PharmGKB Abstract, 2003
Pharmacogenetics and Pharmacogenomics Knowledge Base
Goals
The goal of this Pharmacogenetic Research Network (PGRN) program is to develop, implement, and disseminate a public genotype-phenotype resource focused on pharmacogenetics and pharmacogenomics. In the short term, this resource is designed to facilitate basic research. In the long term, it will impact how medicine is delivered. This resource will serve a broad community including geneticists, molecular biologists, pharmacologists, physicians, policy makers and the lay public. In addition, the PharmGKB team performs research in support of this goal, and to catalyze scientific discovery in both pharmacogenetics/pharmacogenomics and biomedical informatics.
Progress
The PharmGKB is a pharmacogenetic and pharmacogenomic knowledge base built to support the representation, storage, analysis and dissemination of genotype and phenotype data relevant to variation in the response to drugs. PharmGKB currently contains a rich set of genetic sequence data in which genes of pharmacogenetic interest have been studied for polymorphism discovery and characterization in populations. It also has a small but growing collection of phenotype data sets that are, in general, related to particular genotypes. The PharmGKB includes a curated set of literature references to key gene-drug interactions of relevance to pharmacogenetics. The key concepts around which the PharmGKB is built (and supports search and browsing) include: genes, drugs, diseases and category of phenotypic information. PharmGKB uses standard nomenclatures for these classes, and has defined a standard format (using XML Schema) for exchanging detailed genetic polymorphism information. Structuring phenotype information and defining standards for this information is a primary current challenge to the network.

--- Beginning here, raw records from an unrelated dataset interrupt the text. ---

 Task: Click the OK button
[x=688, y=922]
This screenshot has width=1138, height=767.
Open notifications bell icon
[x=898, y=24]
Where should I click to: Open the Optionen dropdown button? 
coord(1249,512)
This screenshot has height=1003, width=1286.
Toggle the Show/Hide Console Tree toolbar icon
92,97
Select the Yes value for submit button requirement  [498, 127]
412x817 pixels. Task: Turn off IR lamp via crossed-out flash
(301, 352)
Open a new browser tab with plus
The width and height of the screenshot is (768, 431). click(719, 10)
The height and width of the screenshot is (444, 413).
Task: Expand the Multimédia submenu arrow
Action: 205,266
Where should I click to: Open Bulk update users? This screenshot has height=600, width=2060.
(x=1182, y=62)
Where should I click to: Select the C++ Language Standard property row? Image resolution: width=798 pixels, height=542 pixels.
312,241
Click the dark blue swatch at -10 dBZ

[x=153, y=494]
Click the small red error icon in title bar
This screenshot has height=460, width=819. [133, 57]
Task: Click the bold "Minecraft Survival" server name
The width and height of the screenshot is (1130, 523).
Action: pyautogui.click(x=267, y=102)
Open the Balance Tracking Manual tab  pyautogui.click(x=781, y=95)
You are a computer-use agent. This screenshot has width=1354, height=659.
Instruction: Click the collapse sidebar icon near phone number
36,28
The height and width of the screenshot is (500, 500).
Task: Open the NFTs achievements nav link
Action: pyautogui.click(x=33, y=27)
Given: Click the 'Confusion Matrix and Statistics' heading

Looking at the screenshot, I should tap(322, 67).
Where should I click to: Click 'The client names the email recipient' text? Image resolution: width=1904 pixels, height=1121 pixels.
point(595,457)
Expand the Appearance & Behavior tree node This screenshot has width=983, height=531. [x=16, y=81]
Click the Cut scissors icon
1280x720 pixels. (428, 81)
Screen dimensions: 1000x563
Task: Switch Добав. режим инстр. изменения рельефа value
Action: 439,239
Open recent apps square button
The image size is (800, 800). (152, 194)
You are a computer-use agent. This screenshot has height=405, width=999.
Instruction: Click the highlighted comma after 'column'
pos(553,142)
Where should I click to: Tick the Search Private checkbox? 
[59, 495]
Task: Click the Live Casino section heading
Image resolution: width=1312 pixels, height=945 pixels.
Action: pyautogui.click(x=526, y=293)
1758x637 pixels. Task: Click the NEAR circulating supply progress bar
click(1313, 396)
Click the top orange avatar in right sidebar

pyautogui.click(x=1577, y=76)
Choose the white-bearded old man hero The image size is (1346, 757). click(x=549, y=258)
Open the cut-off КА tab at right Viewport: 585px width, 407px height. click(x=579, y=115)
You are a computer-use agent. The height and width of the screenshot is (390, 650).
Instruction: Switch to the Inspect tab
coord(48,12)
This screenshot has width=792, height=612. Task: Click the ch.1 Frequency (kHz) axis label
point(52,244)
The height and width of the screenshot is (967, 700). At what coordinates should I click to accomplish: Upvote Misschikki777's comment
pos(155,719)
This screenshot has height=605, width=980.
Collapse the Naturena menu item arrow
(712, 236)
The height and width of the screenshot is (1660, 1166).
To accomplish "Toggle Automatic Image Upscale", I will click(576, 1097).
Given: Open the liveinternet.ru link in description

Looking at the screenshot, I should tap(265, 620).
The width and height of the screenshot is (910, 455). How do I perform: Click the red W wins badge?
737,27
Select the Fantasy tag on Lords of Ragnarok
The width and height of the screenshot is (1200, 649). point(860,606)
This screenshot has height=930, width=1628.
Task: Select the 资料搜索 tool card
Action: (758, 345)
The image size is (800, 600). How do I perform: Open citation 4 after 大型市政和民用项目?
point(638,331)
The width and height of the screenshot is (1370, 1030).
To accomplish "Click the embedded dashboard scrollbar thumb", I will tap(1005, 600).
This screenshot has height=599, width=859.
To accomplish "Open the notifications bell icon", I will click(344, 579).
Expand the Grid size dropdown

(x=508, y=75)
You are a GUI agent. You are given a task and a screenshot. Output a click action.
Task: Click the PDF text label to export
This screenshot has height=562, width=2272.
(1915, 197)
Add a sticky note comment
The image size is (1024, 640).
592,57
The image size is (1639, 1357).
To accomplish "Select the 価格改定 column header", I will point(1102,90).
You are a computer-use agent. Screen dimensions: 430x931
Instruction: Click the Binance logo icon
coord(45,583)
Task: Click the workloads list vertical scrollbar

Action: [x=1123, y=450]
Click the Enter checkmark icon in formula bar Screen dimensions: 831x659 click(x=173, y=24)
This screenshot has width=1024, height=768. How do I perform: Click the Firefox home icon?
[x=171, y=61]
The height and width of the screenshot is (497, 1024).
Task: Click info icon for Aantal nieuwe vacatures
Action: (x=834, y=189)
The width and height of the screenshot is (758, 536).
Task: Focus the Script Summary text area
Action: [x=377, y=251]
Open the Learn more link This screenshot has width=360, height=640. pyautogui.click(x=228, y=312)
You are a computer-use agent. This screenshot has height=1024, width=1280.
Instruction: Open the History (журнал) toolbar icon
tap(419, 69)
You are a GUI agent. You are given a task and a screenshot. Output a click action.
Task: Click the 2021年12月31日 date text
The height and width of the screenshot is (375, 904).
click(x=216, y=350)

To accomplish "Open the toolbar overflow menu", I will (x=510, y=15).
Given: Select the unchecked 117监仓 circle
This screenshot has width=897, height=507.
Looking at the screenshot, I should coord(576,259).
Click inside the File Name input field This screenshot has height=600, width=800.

The previous release of PharmGKB (2.X) has been modified in response to multiple focus groups and user interaction sessions in the Spring and Summer of 2003. The new release (3.X) does not remove any of the existing functionality. Additions to the functionality include a more intuitive user interface, genotype display pages with variants, population frequencies, graphical gene viewer and updated links from gene pages to external resources including LocusLink, mandatory login for all users to see any genotype or phenotype data that is linked to individual identifiers for HIPAA compliance, full documentation of Genotype XML and phenotype submission methods, online "pop-up" help, automated dbSNP submissions, semi-automated Pharmacological Reviews report generations, validation of data upon submission, submission of genotype (limited), phenotype and literate via Excel spreadsheet, phenotype data stored in a relational database and linked to genotype data so that all genotype-phenotype associates are made and downloadable in tabular format for local analysis. The first pathway (irinotecan) user interface is being prototyped with live links to genes, drugs, and PharmGKB data for user feedback.
To support our curated literature references, we are developing natural language processing methods to identify important pharmacogenetics data sets and extract pharmacogenetics information from the literature. Specifically, we are developing a method to scan Medline to find articles that contain pharmacogenetics data or which are studies relating to gene-drug associations. We are developing classifiers to automatically assign categories of pharmacogenetics evidence to these articles. The goal is to automate the process of acquiring literature submissions that support gene-drug relationships for PharmGKB. An additional goal is to find important studies containing large pharmacgenetics data sets so that we may contact the authors and request these data be submitted to PharmGKB.
We are also developing innovative methods to improve the quality of data in PharmGKB by applying rule-based inferencing methods to data validation. There are complex relationships among the data fields; thus, simple field-based validation rules can only catch a small percentage of all possible data errors. We are using Algernon to represent and process data validation rules that are executed on data submitted to PharmGKB. Executing these rules will identify suspect data, allowing us to find and correct data errors and improve data quality in PharmGKB.
Conclusions
The PharmGKB project has reached a crucial stage in which we are confident that genotype and phenotype information can be collected, stored and displayed for users. This provides a basic level of functionality that will be useful to the pharmacogenetic community. Upon this framework, we are planning our research in two areas: direct extensions to the current user interface, and longer term informatics approaches for extending and maintaining the database. The next 6 month period of time will stress 1) the addition of pathway graphics (and underlying computational representations of these) that are searchable, integrated with our data sets, and represent current knowledge of each pathway, 2) the continued and accelerated collection of data from the network sites, using tools that can be run locally to enter and validate data before sending to the PharmGKB, 3) the additional of analytic tools to support genotype-phenotype correlation studies, and 4) the integration of current text and inference research into useful production functionality. In this period, we will also begin to plan for data mining experiments upon the knowledge base, with the goal of discovering associations missed in previous analyses.